Part of the Drainability Project – Theory, measurement tools, and validation for structural memory leaks
Research implementation validating the drainability framework for coarse-grained memory reclamation.
temporal-slab is a lifetime-aware slab allocator that demonstrates epoch-based allocation routing can achieve bounded RSS under sustained churn by enforcing structural drainability. It provides deterministic memory reclamation at application-defined phase boundaries.
Project Status: Research prototype. Successfully validated drainability theory, leading to the publication "Drainability: When Coarse-Grained Memory Reclamation Produces Bounded Retention" (Blackwell, 2026).
This allocator was developed to validate a theoretical prediction: that allocation routing (which granule receives an allocation), not allocator policy (slab sizes, cache tuning), determines whether coarse-grained memory reclamation produces bounded or unbounded retention.
Result: The drainability framework paper establishes that:
- Lifetime-aligned routing → O(1) bounded RSS (validated: 66.5% recycle rate)
- Lifetime-mixed routing → Ω(t) unbounded growth (validated: 0.28% recycle rate)
- 238× differential in recycle rates under identical allocator, differing only in routing
temporal-slab implements the structural invariants that enforce drainability:
- Per-epoch slab lists (prevents cross-lifetime mixing)
- CLOSING state rejection (prevents post-boundary allocations)
- Conservative recycling (free_count == capacity check)
Primary contribution: The drainability paper, not the allocator.
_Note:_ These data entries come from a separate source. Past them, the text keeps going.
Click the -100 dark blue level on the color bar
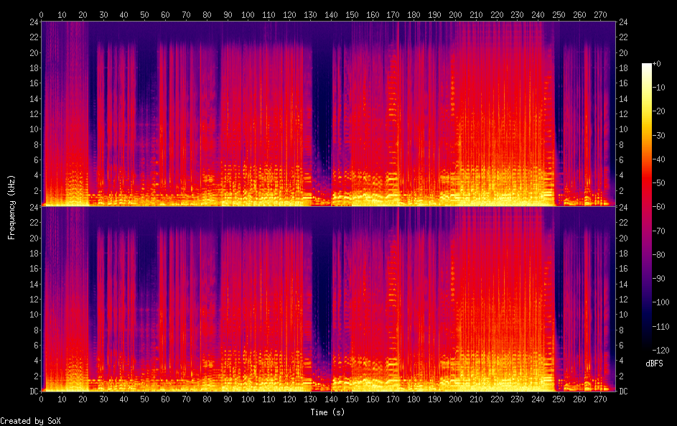This screenshot has height=426, width=677. pos(647,302)
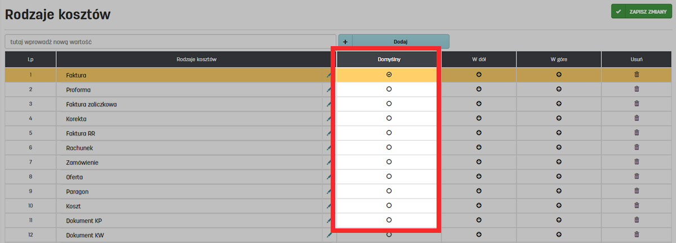Move Koszt up using the arrow icon

pos(558,206)
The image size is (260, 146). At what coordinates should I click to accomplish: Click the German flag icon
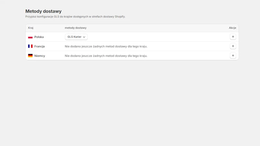(30, 55)
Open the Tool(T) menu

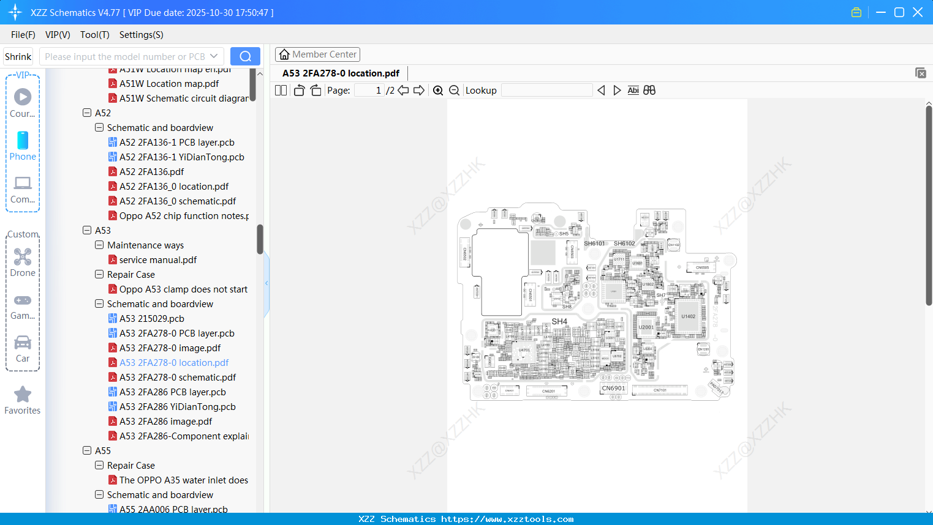[94, 35]
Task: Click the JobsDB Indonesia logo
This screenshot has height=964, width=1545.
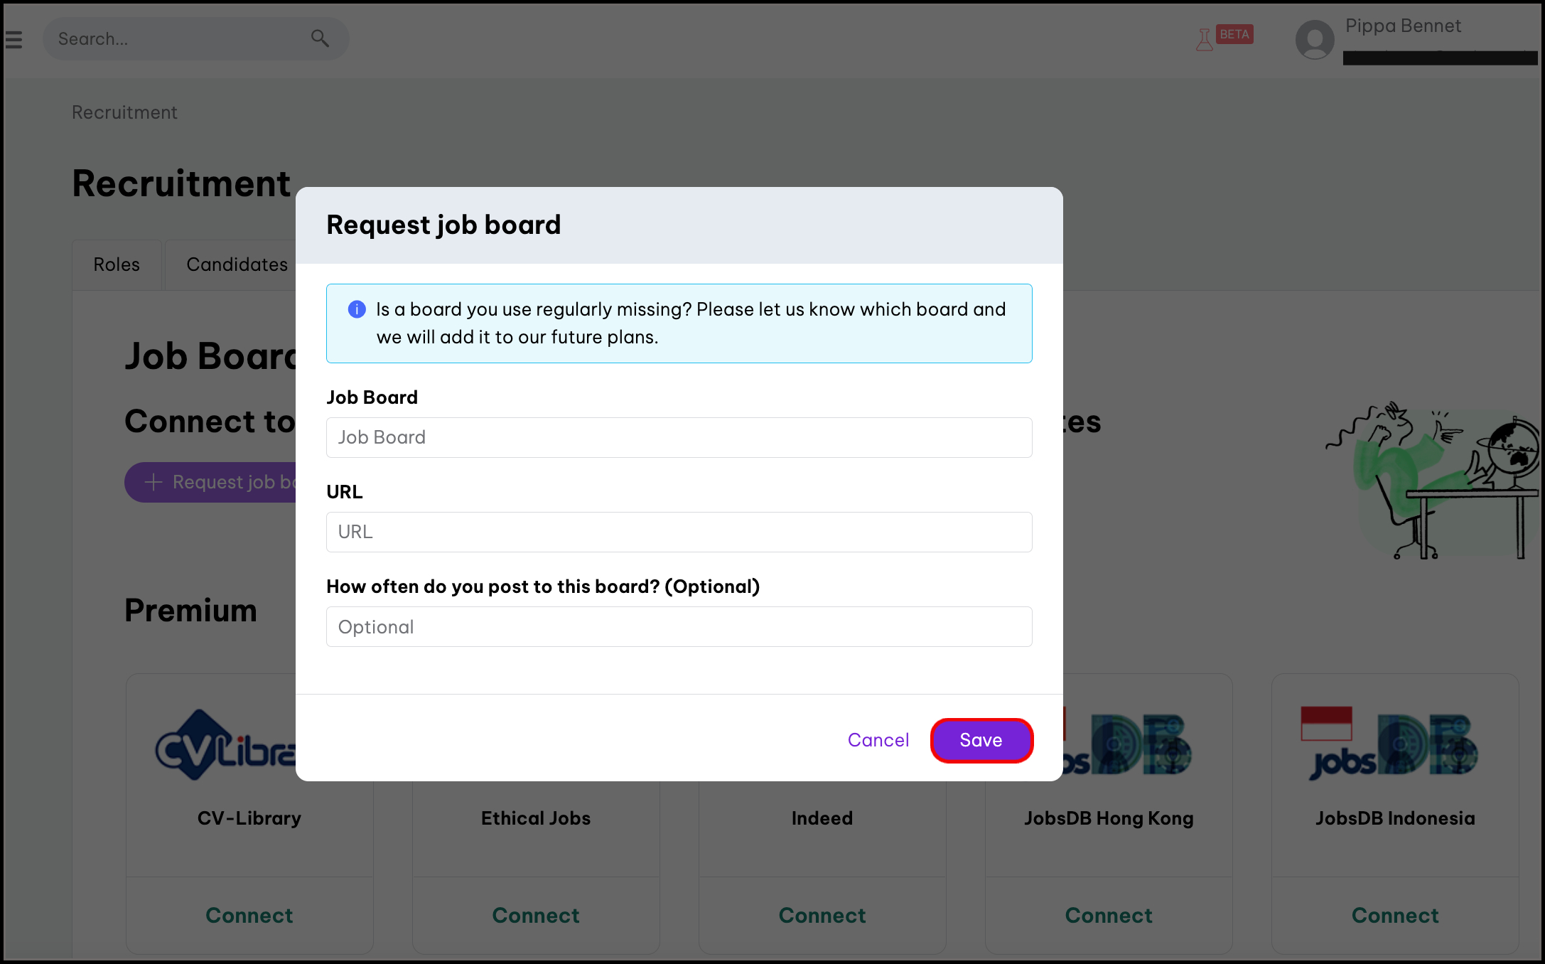Action: [1394, 744]
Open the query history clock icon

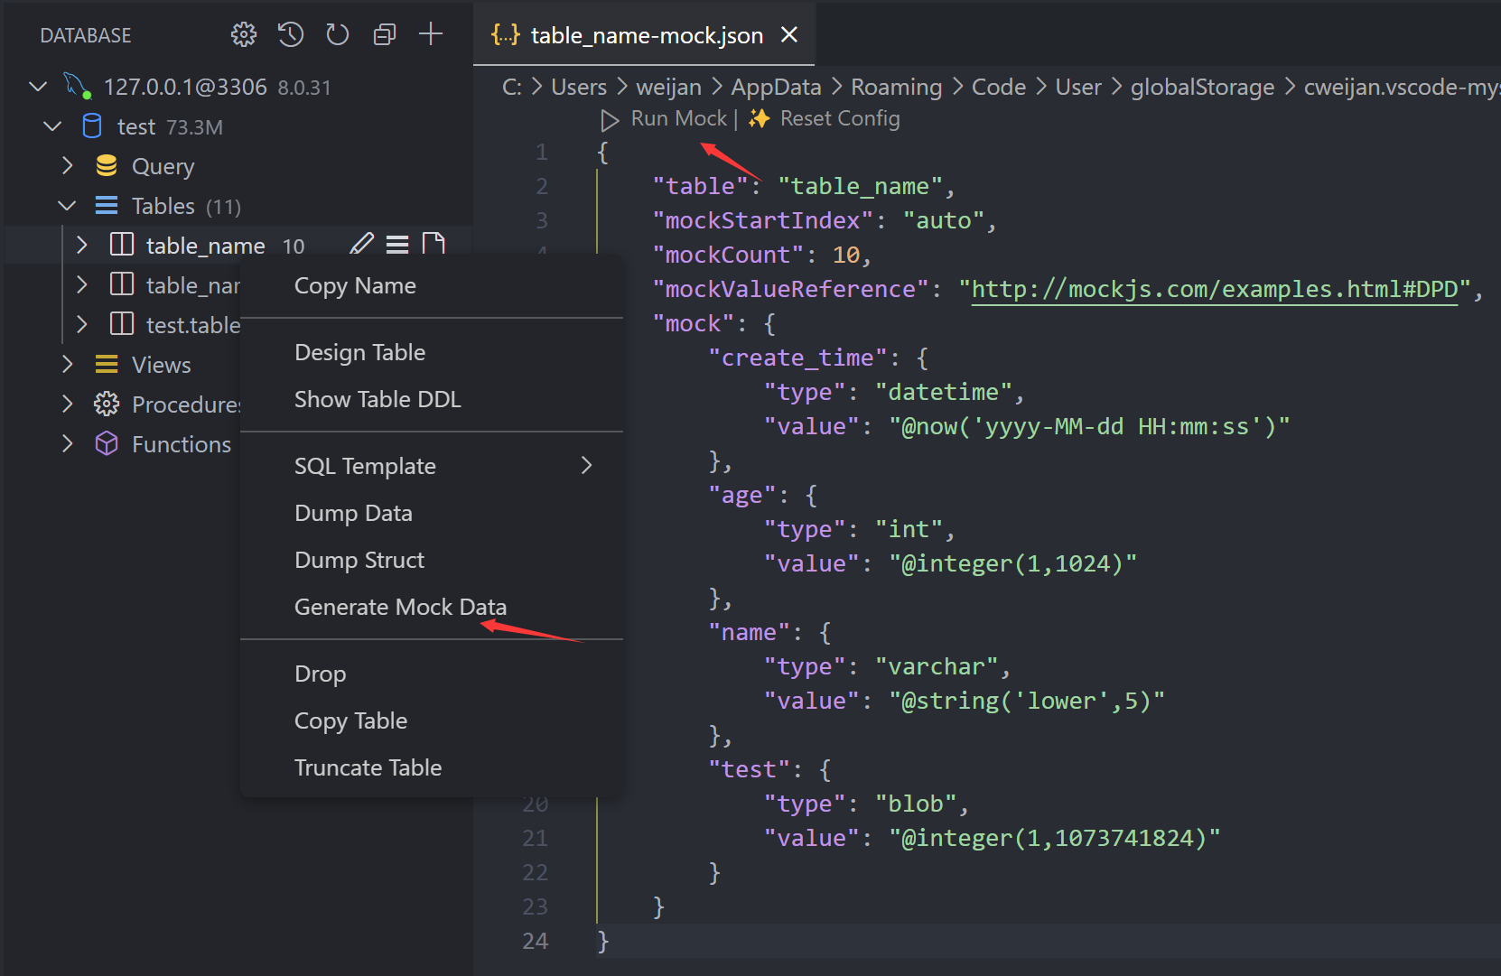(x=290, y=35)
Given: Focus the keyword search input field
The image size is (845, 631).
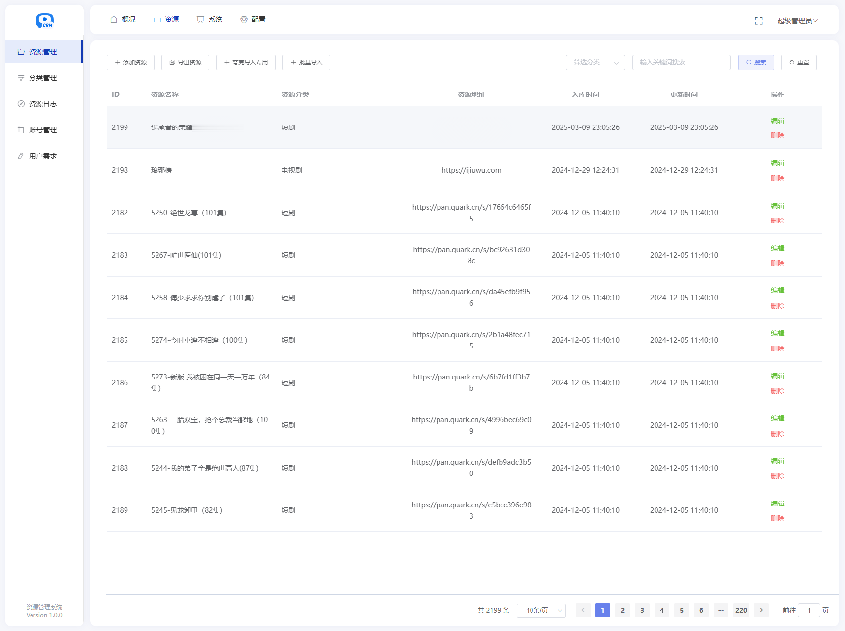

The paper's principles apply to jemalloc, tcmalloc, mimalloc—practitioners can improve their existing allocators by understanding lifetime-granularity alignment.
Drainability validation experiments:
| Configuration | Recycle Rate | Net Slabs | RSS Behavior |
|---|---|---|---|
| Mixed lifetimes (violation) | 0.28% | ~493K (~1.9 GB) | Linear Ω(t) growth |
| Isolated lifetimes (satisfaction) | 66.5% | ~2K (~8 MB) | Bounded O(1) plateau |
Differential: 238× improvement in recycle rate validates drainability theory's predictions.
Mechanism:
- Per-epoch slab lists enforce structural isolation
- epoch_close() deterministically reclaims empty slabs
- Lifetime-aligned routing prevents granule pinning
Sustained churn test (2000 cycles):
- Allocator committed bytes: 0.70 MB → 0.70 MB (0.0% drift)
- RSS stable after working set builds (no unbounded growth)
Memory is reclaimed when the application calls epoch_close(), not when allocator heuristics trigger:
- No GC pauses (application controls timing)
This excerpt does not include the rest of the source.